I already know a lot of the other students from Japantown, like Shig and Tommy, who are drawing stick figures on the condensation-fogged windows, but there’s one Caucasian girl among us too.

You wouldn’t have guessed it, but there are a lot of Caucasians in camp, and not just guards, although we have those, too, on the watchtowers and at the gates. They work as doctors, administrative staff, teachers, and the chiefs of the different sectors, overseeing nihonjin workers. Some of them live in Delta, the nearest town, or a special section of Caucasian housing that’s separate from the rest of the camp, although it’s still inside the fence.

The girl’s name, I find out, is Gail Johnson, the blond-haired, blue-eyed daughter of the Agricultural Division Chief, and she’s the only one of us in a Sears, Roebuck polo coat of beautiful novelty tweed instead of the navy wool the rest of us have to wear.

“She’s so pretty,” I whisper to Yum-yum and Keiko. “I wish I was as pretty as her.”

Yum-yum glances at Gail. “I guess she’s all right.”

“For a hakujin girl,” Keiko adds with a smirk.

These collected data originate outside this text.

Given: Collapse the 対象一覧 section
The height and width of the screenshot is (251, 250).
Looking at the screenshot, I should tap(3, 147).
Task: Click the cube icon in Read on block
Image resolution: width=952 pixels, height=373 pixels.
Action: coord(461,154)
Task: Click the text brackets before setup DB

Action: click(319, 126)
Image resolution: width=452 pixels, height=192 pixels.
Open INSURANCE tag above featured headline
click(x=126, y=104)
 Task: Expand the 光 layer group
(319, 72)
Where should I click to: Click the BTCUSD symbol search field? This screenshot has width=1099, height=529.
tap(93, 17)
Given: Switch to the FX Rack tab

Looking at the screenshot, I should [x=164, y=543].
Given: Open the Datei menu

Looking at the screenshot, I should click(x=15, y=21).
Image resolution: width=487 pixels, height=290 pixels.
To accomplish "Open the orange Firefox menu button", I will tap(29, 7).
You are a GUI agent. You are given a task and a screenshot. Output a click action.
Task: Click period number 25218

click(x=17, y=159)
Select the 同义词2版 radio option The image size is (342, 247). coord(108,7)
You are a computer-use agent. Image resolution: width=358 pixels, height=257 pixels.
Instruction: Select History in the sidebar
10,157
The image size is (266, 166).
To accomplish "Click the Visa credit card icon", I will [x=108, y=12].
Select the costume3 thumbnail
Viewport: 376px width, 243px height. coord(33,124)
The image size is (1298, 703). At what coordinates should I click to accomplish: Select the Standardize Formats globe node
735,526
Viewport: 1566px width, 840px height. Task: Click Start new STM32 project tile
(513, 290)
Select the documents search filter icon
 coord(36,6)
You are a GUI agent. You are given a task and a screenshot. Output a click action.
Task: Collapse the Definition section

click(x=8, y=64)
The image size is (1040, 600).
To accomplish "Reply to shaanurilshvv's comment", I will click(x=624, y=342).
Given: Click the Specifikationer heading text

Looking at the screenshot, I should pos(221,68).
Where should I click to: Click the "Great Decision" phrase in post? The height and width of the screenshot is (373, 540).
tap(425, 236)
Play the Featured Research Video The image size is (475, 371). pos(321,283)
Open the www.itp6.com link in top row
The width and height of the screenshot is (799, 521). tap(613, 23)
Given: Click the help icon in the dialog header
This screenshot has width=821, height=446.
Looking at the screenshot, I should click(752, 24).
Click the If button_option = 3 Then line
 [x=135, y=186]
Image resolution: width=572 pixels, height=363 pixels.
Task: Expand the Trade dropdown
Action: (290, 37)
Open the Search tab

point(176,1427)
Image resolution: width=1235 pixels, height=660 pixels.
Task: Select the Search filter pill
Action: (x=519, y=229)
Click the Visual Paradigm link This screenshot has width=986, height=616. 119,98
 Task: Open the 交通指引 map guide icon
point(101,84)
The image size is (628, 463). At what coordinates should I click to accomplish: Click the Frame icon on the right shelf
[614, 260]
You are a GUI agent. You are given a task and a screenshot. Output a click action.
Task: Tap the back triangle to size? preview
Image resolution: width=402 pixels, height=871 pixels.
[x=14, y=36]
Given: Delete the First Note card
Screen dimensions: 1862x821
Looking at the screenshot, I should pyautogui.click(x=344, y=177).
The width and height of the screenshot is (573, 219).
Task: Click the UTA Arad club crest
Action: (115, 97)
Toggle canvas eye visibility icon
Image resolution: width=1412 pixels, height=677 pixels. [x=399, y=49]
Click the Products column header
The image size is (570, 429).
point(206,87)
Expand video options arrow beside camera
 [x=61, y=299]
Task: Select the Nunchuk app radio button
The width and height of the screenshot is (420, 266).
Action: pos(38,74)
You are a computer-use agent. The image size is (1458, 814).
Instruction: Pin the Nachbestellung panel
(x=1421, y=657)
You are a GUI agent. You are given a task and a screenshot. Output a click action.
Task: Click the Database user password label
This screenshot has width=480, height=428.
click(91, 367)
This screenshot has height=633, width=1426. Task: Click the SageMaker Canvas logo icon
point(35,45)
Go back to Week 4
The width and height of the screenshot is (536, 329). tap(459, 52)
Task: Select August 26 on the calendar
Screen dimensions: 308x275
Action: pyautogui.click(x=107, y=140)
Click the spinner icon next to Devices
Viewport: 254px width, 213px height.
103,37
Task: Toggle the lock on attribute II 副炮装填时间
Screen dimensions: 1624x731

Quickly, I run my hands over my wig. For a moment, I entertain the idea of purchasing another, but with even the doctors and teachers earning less than a private in the army, no one in camp has the money for something like that. Even if I could scrape together some odd jobs, it would take me over a year to save up enough to look like Gail Johnson.

I’m pinching the bridge of my nose to see if I can make it appear less flat when, to my surprise, our teacher announces that we’re dismissed. The high desert mornings are so cold that until the high school rooms are winterized, classes will take place only in the afternoons. Shig leaps up from his chair with a whoop and leads the charge from the classroom, followed by Tommy and the others.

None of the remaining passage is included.